Daphne... Nasuwa mi się: idiotka. Daje się ponieść chwili, nie myśląc o jakichkolwiek konsekwencjach, a potem płacz, bo ma problemy. Cóż jak się bierzesz za szantaże, to najpierw myśl.
A Toby i Nikki mogliby poczekać co prawda, ale to taki pozytywny moment, wychodzą z urzędu, bez całej tej otoczki, po prostu widać, że miłość jest i nie potrzeba pierdół wokół. (Choć idea ślubu jest mi raczej daleka)
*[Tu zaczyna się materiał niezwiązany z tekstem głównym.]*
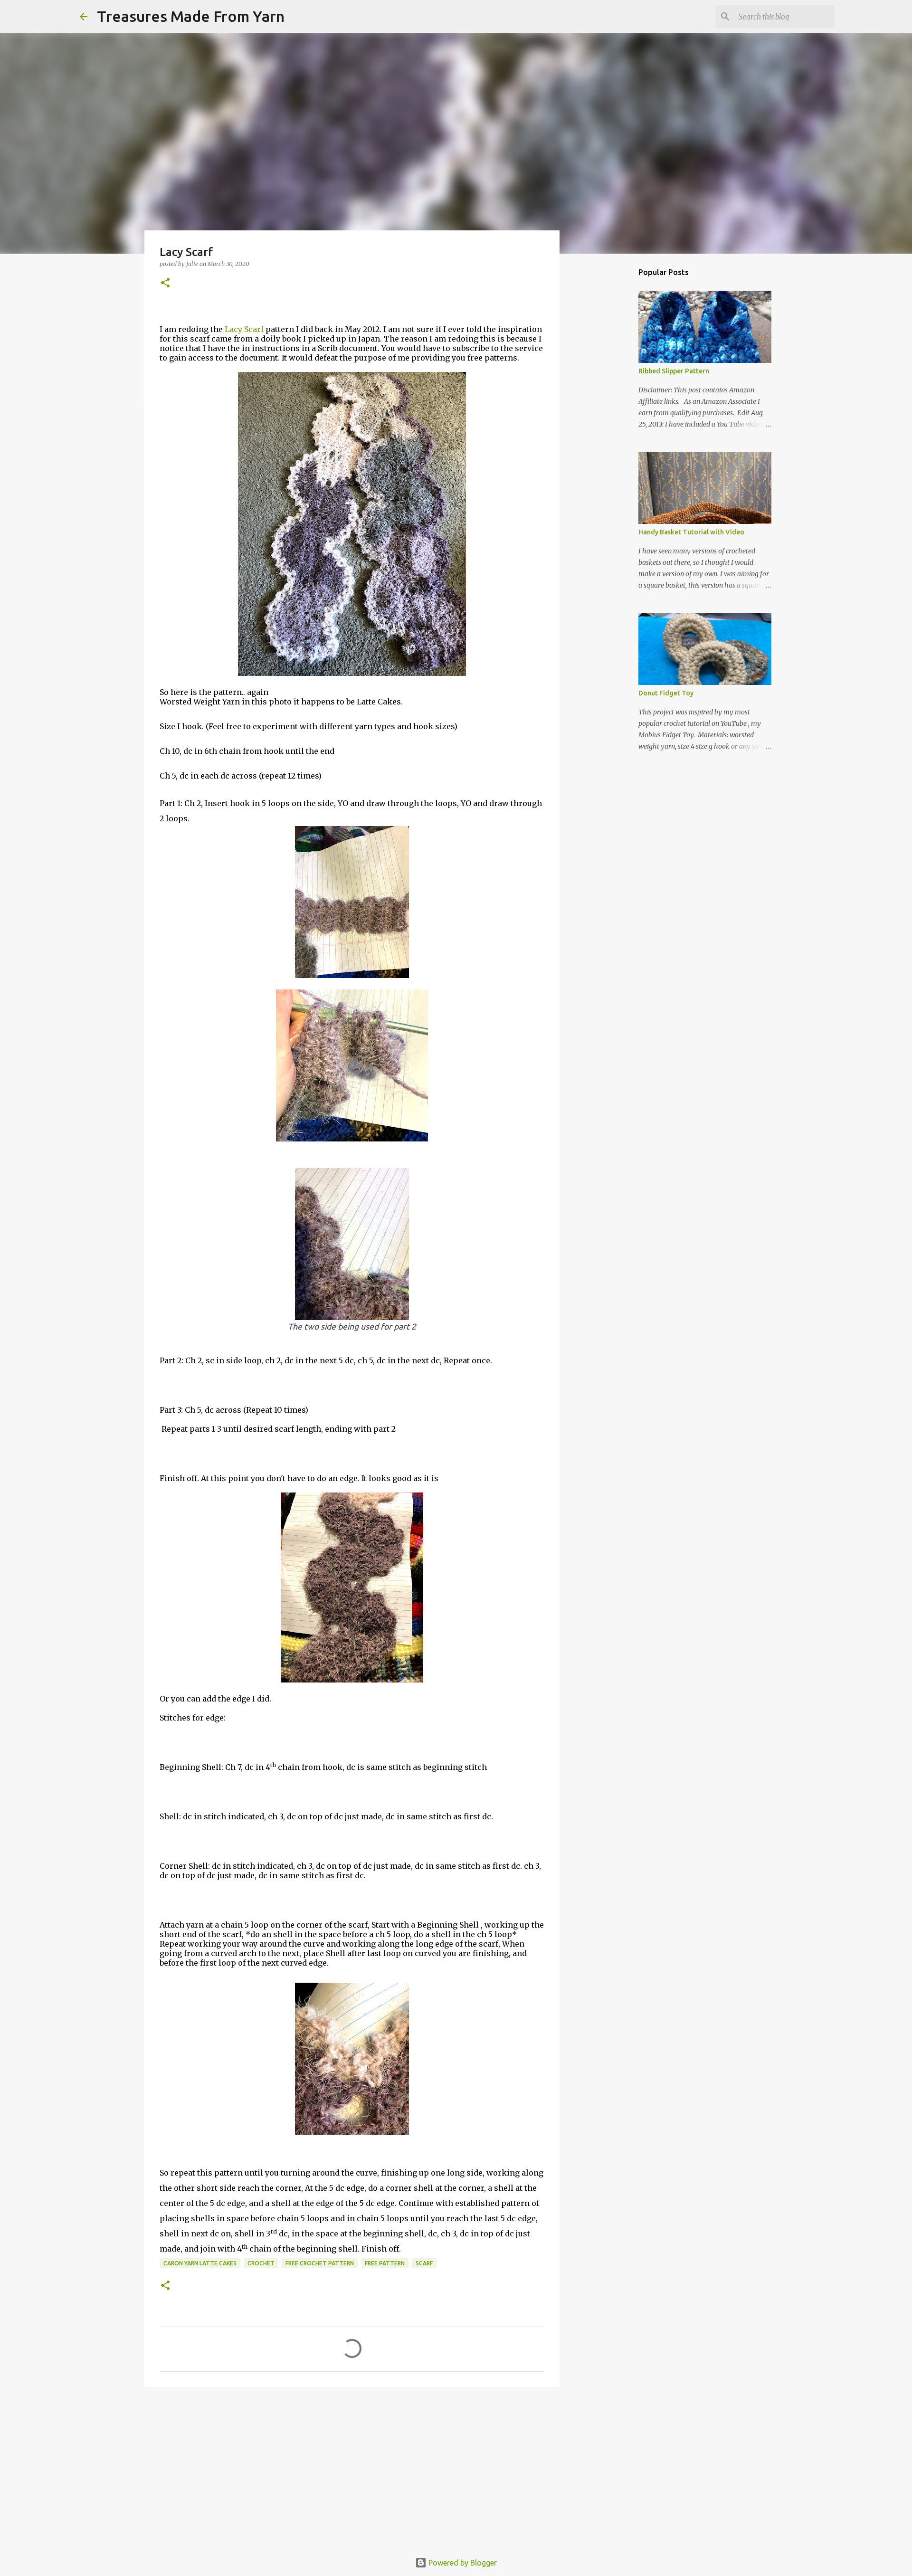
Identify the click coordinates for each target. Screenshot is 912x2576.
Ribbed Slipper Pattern (673, 371)
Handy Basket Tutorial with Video (691, 532)
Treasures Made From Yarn (191, 16)
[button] (165, 283)
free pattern (385, 2263)
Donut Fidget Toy (666, 693)
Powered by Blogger (462, 2562)
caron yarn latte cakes (200, 2263)
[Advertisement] (352, 2467)
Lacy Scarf (244, 329)
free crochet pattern (319, 2263)
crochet (261, 2263)
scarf (424, 2263)
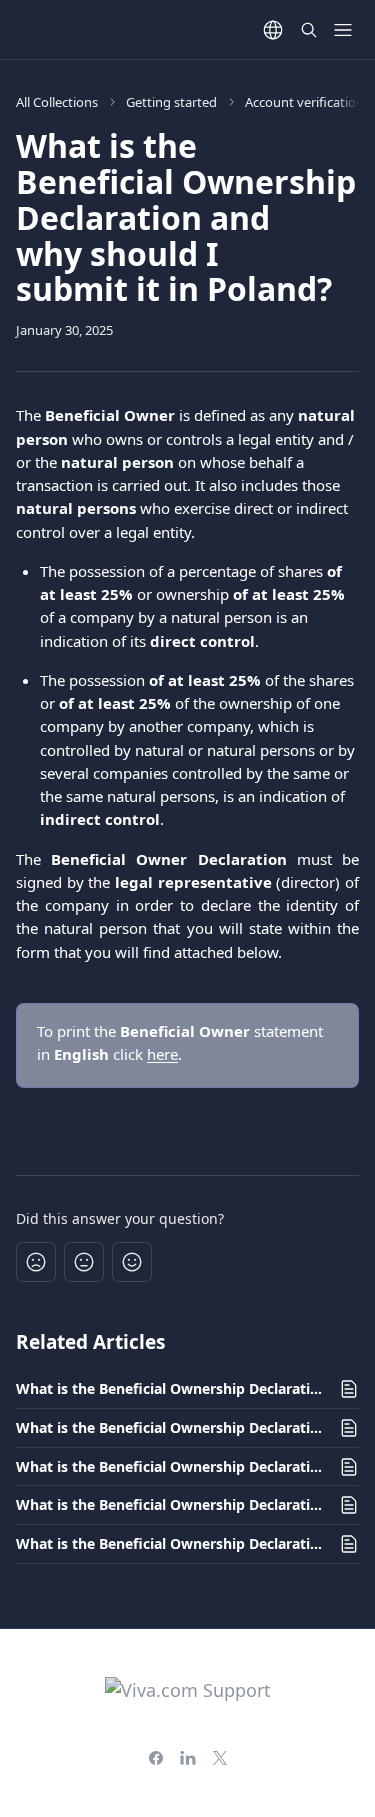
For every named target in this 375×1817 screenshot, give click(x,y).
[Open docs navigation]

Ciekawa sprawa...Bay się dowiedziała o zdradzie Ty'a, a pierwsze co poleciala z awantura do Emmetta :) myślę, że wkrótce wrócą do siebie. Mam przynajmniej taka nadzieje, bo już mam szczerze dosyć Ty/Bay. Pomysl Ty' a idiotyczny, a MaryBath pewnie się wkrótce wygada. Odcinek mi się podobał. Jakoś nigdy nie palalam sympatią do Nikki, ale ostatnimi odcinkami mnie bardzo do siebie przekonała i cieszę się nawet ostatecznie, że doszło do tego ślubu (chociaż fanem ślubów, jeszcze w tak młodym wieku nie jestem) i mam nadzieje, że im się uda, a nie zaserwują nam rozwodu w kolejnym sezonie. Przemowa Emmetta świetna, duży plus. Jedyne co mi się nie podoba to rozwój wątku Angelo. Tyle walczy o dziecko a tak łatwo się poddał. Regina niby chce być z Angelo, ale dziecka wychowywać nie chce, trochę tego nie rozumiem, albo chce z nim być albo nie. Nic by jej się nie stało gdyby trochę mu pomogła i jakoś dalby rade, no ale cóż. Daphne na reszcie zrobiła coś właściwego.